In the second of our blogs looking at how the UK’s decision to exit the EU is impacting key real estate locations, our experts shine a light on some of the challenges facing German real estate investors, as well as the potential for greater breadth and depth of real estate opportunities going forward.
Berlin: Strong trading links likely to underpin property market
By Andreas Lichel
German clients that have UK property exposure are taking a ‘watch and wait’ approach in the run up to the Brexit negotiations. In particular, uncertainty over the application of the EU subsidiary directive which allows EU holding companies to distribute profits free of withholding tax and to avoid withholding tax on interest payments would affect many property investors both in Germany and the UK. However, there is cautious optimism that due to the importance of trading links between Germany and the UK, then strong strong relationships will be maintained either between the two countries or, preferably, with the EU as a whole. Indeed, looser relations with the EU does not necessarily mean that preferable regulations will be abolished completely. Countries outside the EU, such as Switzerland, have preferable tax regulations that are in many aspects comparable to those enjoyed by EU-member states with each other. So while there may be some technical issues to consider in respect of VAT, for example, the UK’s future relationship with the EU is likely to be more a question of adjustment. Plus, if the UK economy did slow down substantially post-Brexit, clients may even see a relaxation of certain UK regulations in order to attract investors and real estate could be a beneficiary of such a move. In terms of challenges, the outlook for interest rates will certainly have an impact. This tends to be the real driver of real estate prices as investors look for opportunities that offer the potential for yields higher than interest rates. For example, with prime property prices in major German cities already subject to rapid rises, we have seen a flight to smaller cities and a focus on real estate sectors such as retail, logistics and the hotel sector which are all performing strongly and attracting capital inflows.
I think Brexit concerns can only add to this general trend. When looking at specific German locations, Berlin is already considered one of the hotspots for tech start-ups behind London. While Berlin real estate prices have risen substantially over the last four year, they are still roughly half the price of London, plus state-of-the-art living and working space in Berlin is increasingly attractive. With the pros and cons for both cities as a start-up location in the balance, Brexit may tip the scales in favour of Berlin.
Frankfurt: Breadth of real estate opportunities is key
By Stefan Kirchmann
Following the initial shock of the UK referendum to leave the EU, we saw real estate brokers in Frankfurt talk the city up as a major beneficiary of London’s financial services sector institutions relocating in order to retain their EU single passport to sell financial products and services across Europe. However, we are beginning to see a period of cautious reflection from clients on what the impact of Brexit is for real estate in both the UK and Germany. While there will undoubtedly be some banks and financial services institutions that may downsize their London presence, particularly those of European origin where having an English language base may not be critical, it is unlikely to be on the scale initially thought, due to the fact that London will continue to be a major gateway for global finance where most major institutions will want to retain a presence. In addition, factor in that players, including a large German bank, have recently closed offices in Germany and the net impact is likely to be minimal.

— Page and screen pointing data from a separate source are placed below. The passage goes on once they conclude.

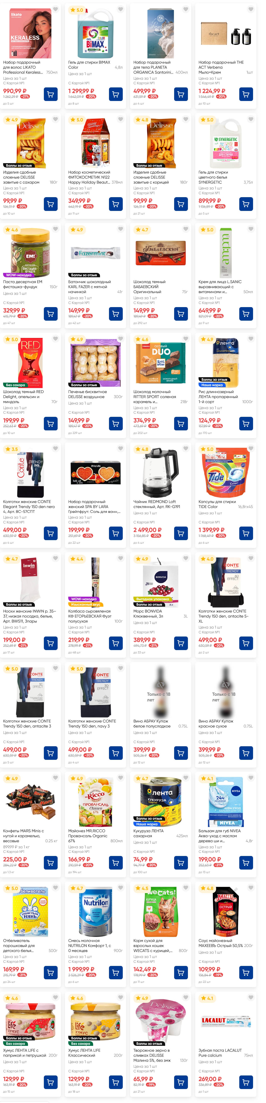Add БАБАЕВСКИЙ dark chocolate to cart
This screenshot has width=266, height=1103.
(181, 314)
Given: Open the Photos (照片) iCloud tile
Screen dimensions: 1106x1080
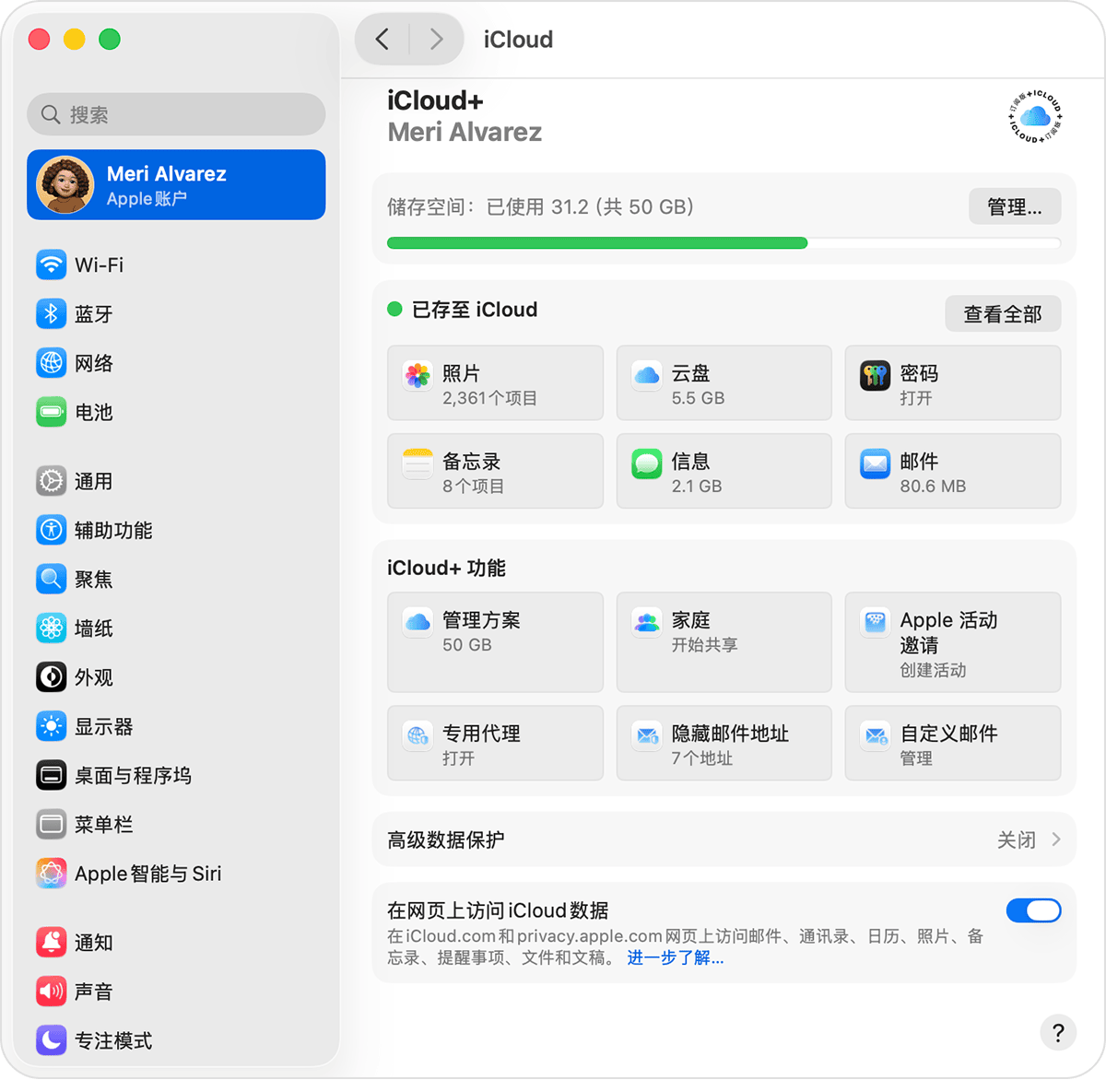Looking at the screenshot, I should [x=495, y=382].
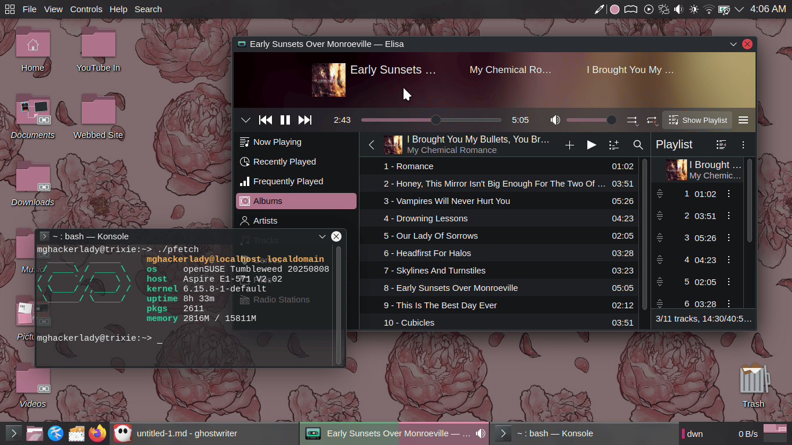The height and width of the screenshot is (445, 792).
Task: Select Frequently Played in the sidebar
Action: (288, 181)
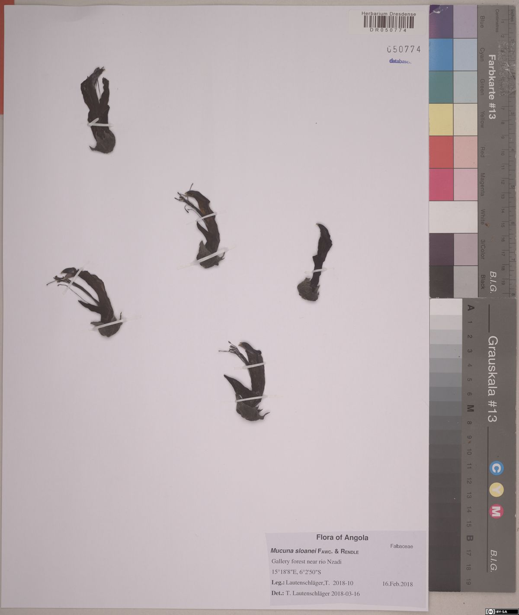Click the blue database stamp

[400, 61]
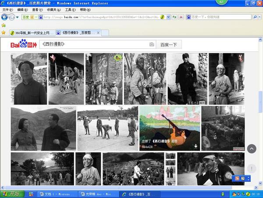Click the scroll-to-top arrow button
The width and height of the screenshot is (263, 198).
coord(252,149)
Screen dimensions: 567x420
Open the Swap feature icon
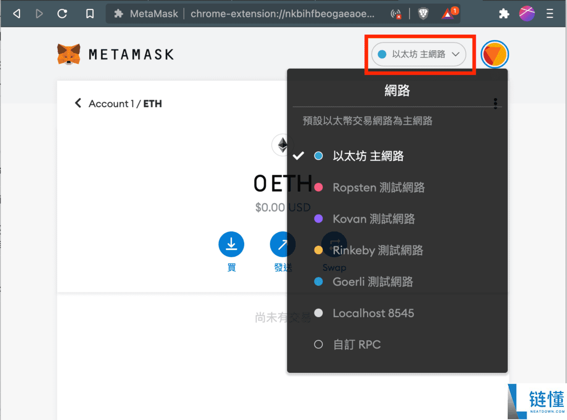[334, 243]
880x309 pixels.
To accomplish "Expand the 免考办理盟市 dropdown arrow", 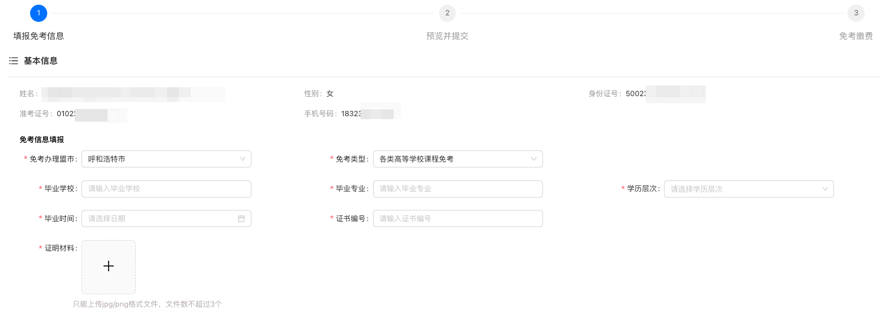I will (x=243, y=159).
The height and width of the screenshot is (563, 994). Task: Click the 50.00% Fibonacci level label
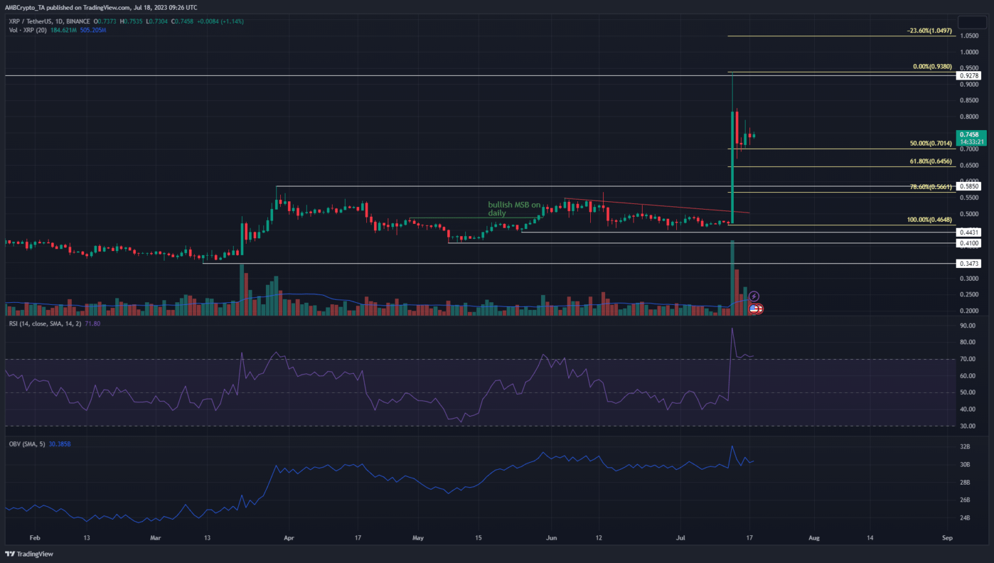(931, 144)
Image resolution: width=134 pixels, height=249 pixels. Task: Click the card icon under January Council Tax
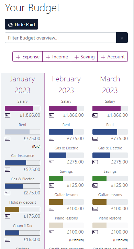[8, 240]
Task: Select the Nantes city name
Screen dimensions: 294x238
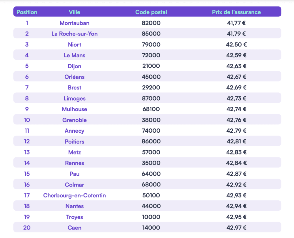Action: click(x=74, y=206)
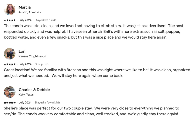
Task: Click the "Stayed a few nights" label
Action: 47,103
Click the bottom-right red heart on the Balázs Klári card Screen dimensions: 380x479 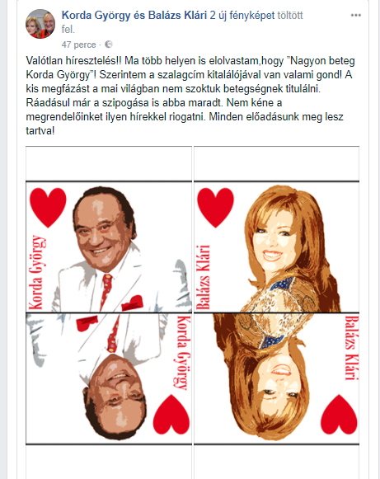(x=339, y=414)
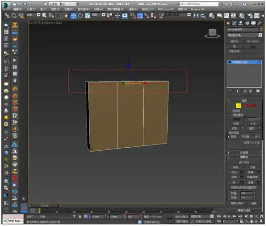This screenshot has height=226, width=266.
Task: Expand the reference coordinate system dropdown
Action: (98, 15)
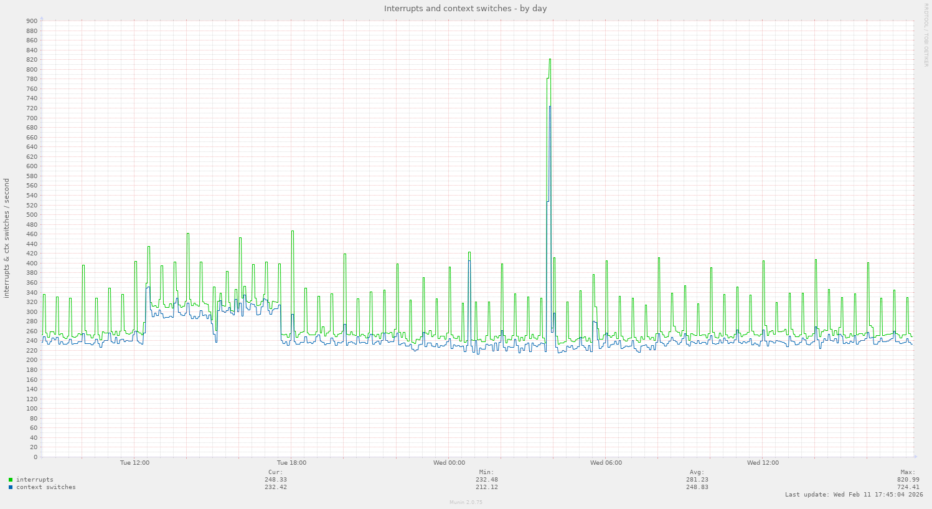Click the green interrupts legend swatch
The height and width of the screenshot is (509, 932).
[x=11, y=480]
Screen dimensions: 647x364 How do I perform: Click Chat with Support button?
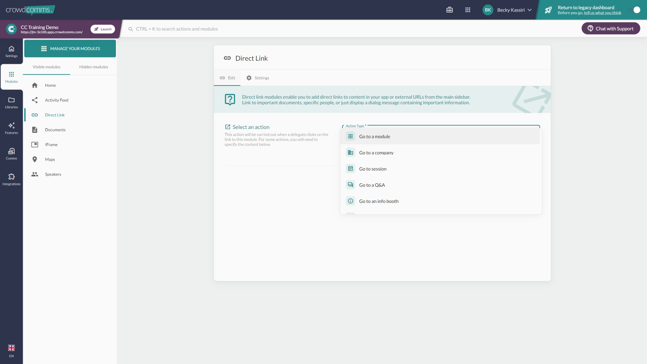pos(610,29)
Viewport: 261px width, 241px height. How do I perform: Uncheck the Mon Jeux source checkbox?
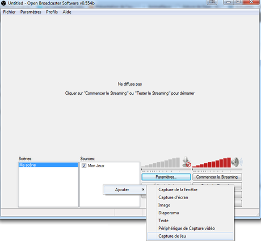(x=84, y=166)
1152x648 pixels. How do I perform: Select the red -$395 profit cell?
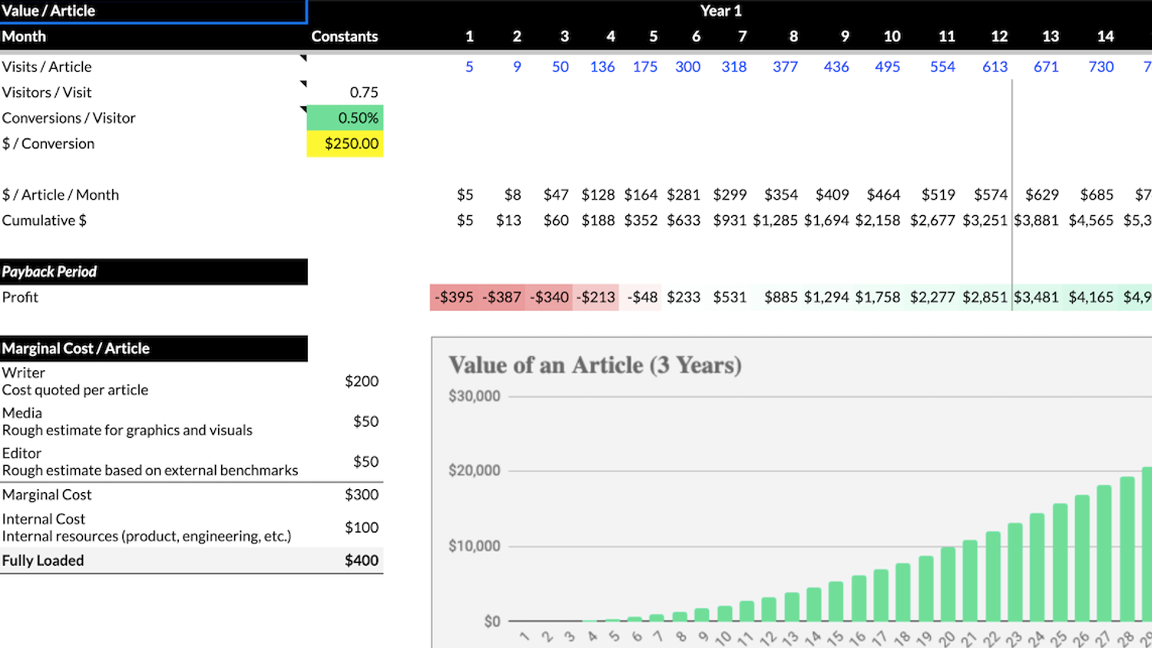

It’s also important to distinguish between the residential and commercial real estate sectors. As far as commercial property in Frankfurt is concerned, while we still have a lot of vacancies, one of the main advantages that Germany has over the UK and other European cities is that prime real estate opportunities are not centralised in one major city. We have seven “A Class” cities including Frankfurt, Berlin, Hamburg and Munich, which have the potential to offer real estate investors greater breadth and depth of opportunities. This element of choice is likely to be-come more attractive the longer post-Brexit uncertainty in the UK continues. On the residential side, we have already seen the current lack of reasonable living space in German cities cause some overheating in the market. If we do see an influx of German nationals looking to move back home or relocate with work, then we may see prime residential price rises. But again, the figures are unlikely to be huge, so such a scenario may be short-lived. In terms of the currency impact, there is less of a differential between the euro and sterling compared with other international currencies. But what we are finding is that clients already have strategies in place to mitigate currency fluctuation through maintaining separate real estate portfolios or hedging with a currency overlay.